Verify the vertex form: Expand $2(x - 3)^2 - 8 = 2(x^2 - 6x + 9) - 8 = 2x^2 - 12x + 18 - 8 = 2x^2 - 12x + 10$. This matches the original. Verify the factored form: Expand $2(x - 1)(x - 5) = 2(x^2 - 6x + 5) = 2x^2 - 12x + 10$. This also matches the original. Why distractors fail: Options A and B are wrong because both conversions are verified as correct. Option D is wrong because both expansions yield the original expression $2x^2 - 12x + 10$.

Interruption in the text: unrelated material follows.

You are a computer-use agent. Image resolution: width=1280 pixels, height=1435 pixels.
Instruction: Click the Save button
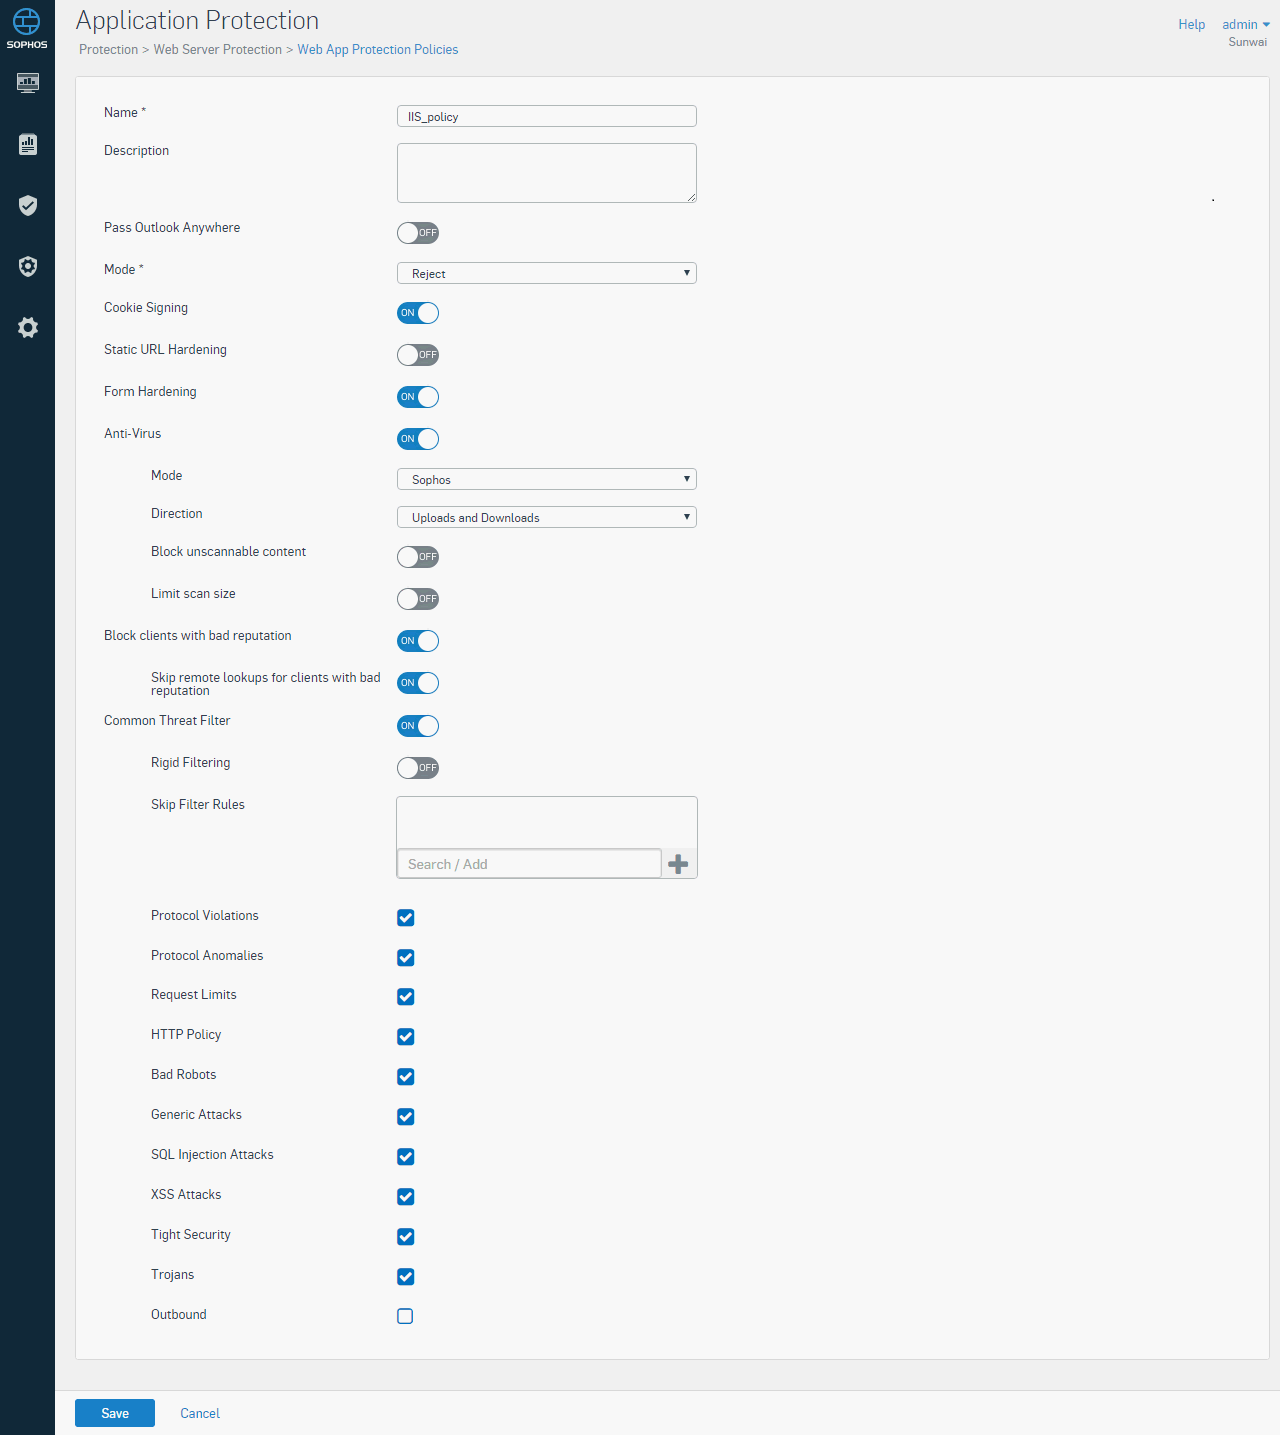click(115, 1413)
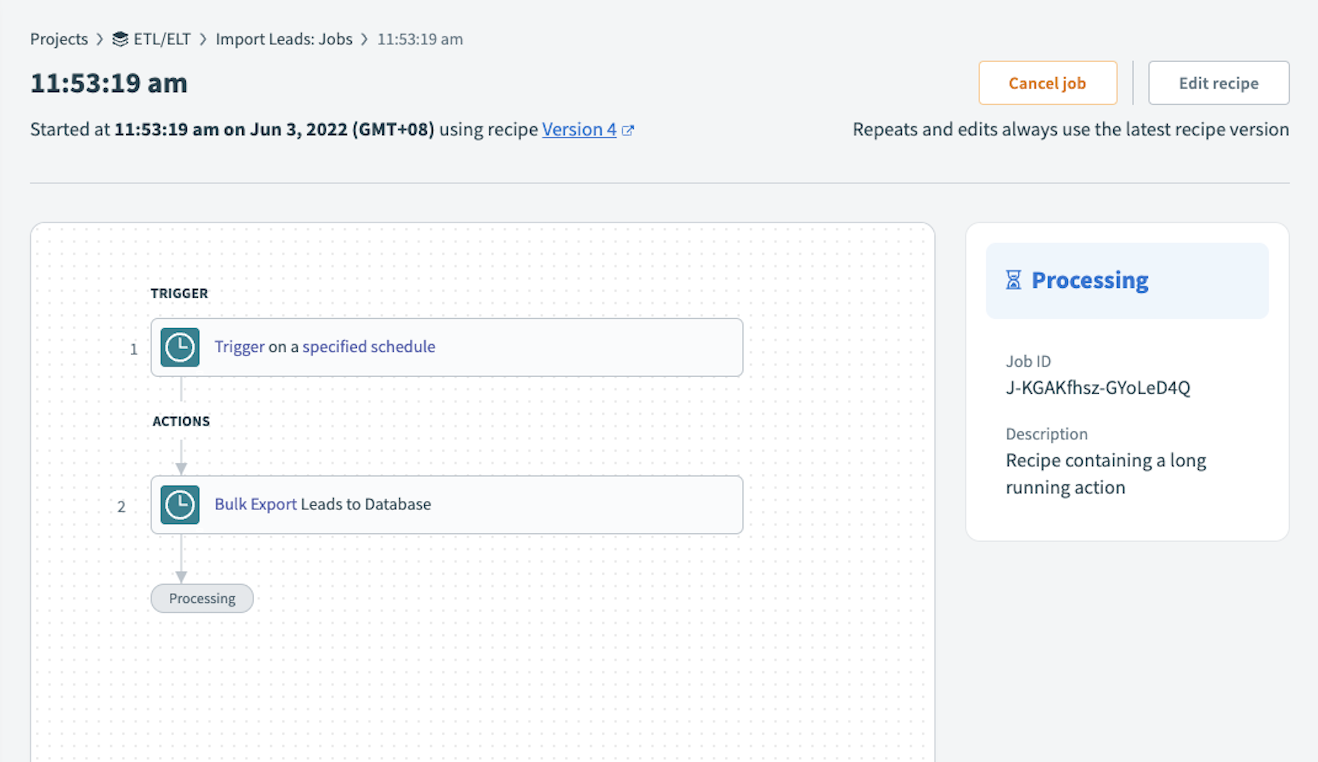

Answer: Student A's form directly shows the y-intercept is $6$, while Student B's form directly shows the roots are $x = -1$ and $x = -3$

Verify equivalence: Expanding $2(x + 1)(x + 3) = 2(x^2 + 4x + 3) = 2x^2 + 8x + 6$. The two forms are equivalent. Identify the features each form reveals: Standard form $2x^2 + 8x + 6$ directly shows the y-intercept $c = 6$. Factored form $2(x + 1)(x + 3)$ directly shows roots at $x = -1$ and $x = -3$ (since $x + 1 = 0$ gives $x = -1$ and $x + 3 = 0$ gives $x = -3$). Why distractors fail: Option A is wrong because the y-intercept can be found from any form by substituting $x = 0$. Option B is wrong because equivalent expressions can look different. Option D is wrong because factored form reveals the roots, not the vertex.

Answer: The x-intercepts (roots) of the quadratic expression

Understand what factored form reveals: The factored form $a(x - r_1)(x - r_2)$ is designed so that when $x = r_1$ or $x = r_2$, the entire expression equals zero. Why the correct answer works: Since the expression equals zero at $x = r_1$ and $x = r_2$, these are the roots or x-intercepts of the quadratic. Why distractors fail: Option A is wrong because the vertex is revealed by vertex form, not factored form. Option B is wrong because the y-intercept is directly shown in standard form. Option D is wrong because the extreme value is the $k$-value in vertex form.

Answer: $(3, 32)$

Find the axis of symmetry from factored form: The roots are $x = -1$ and $x = 7$. The axis of symmetry is the midpoint: $x = \frac{-1 + 7}{2} = 3$. Find the y-coordinate of the vertex: Substitute $x = 3$ into the expression: $f(3) = -2(3 + 1)(3 - 7) = -2(4)(-4) = 32$. Why the correct answer works: The vertex is at $(3, 32)$. Why distractors fail: Option B $(4, 30)$ uses an incorrect midpoint. Option C $(3, -32)$ has a sign error in the evaluation. Option D $(-3, 32)$ negates the x-coordinate of the axis of symmetry.

Answer: The x-intercepts

Compare the two forms: The original $x^2 - 6x + 8$ is in standard form, which directly shows $c = 8$ (y-intercept) and $a = 1$ (opens upward). The factored form $(x - 2)(x - 4)$ directly shows roots at $x = 2$ and $x = 4$. Why the correct answer works: The x-intercepts are immediately visible in the factored form but require factoring or the quadratic formula to find from standard form. Why distractors fail: Option A: The y-intercept ($c = 8$) is already directly visible in the standard form. Option B: The direction of opening ($a = 1 > 0$) is visible in both forms. Option D: The leading coefficient ($a = 1$) is visible in both forms.

Answer: Different forms highlight different key features of the same parabola

Understand the purpose of equivalent forms: Equivalent forms represent the same expression and produce the same parabola. They differ only in which features are immediately visible. Why the correct answer works: Standard form highlights the y-intercept, factored form highlights the roots, and vertex form highlights the vertex. Each serves a different analytical purpose. Why distractors fail: Option A is wrong because equivalent forms graph the same parabola. Option C is wrong because no single form provides all key features more directly than the others. Option D is wrong because converting between forms preserves all properties, including roots.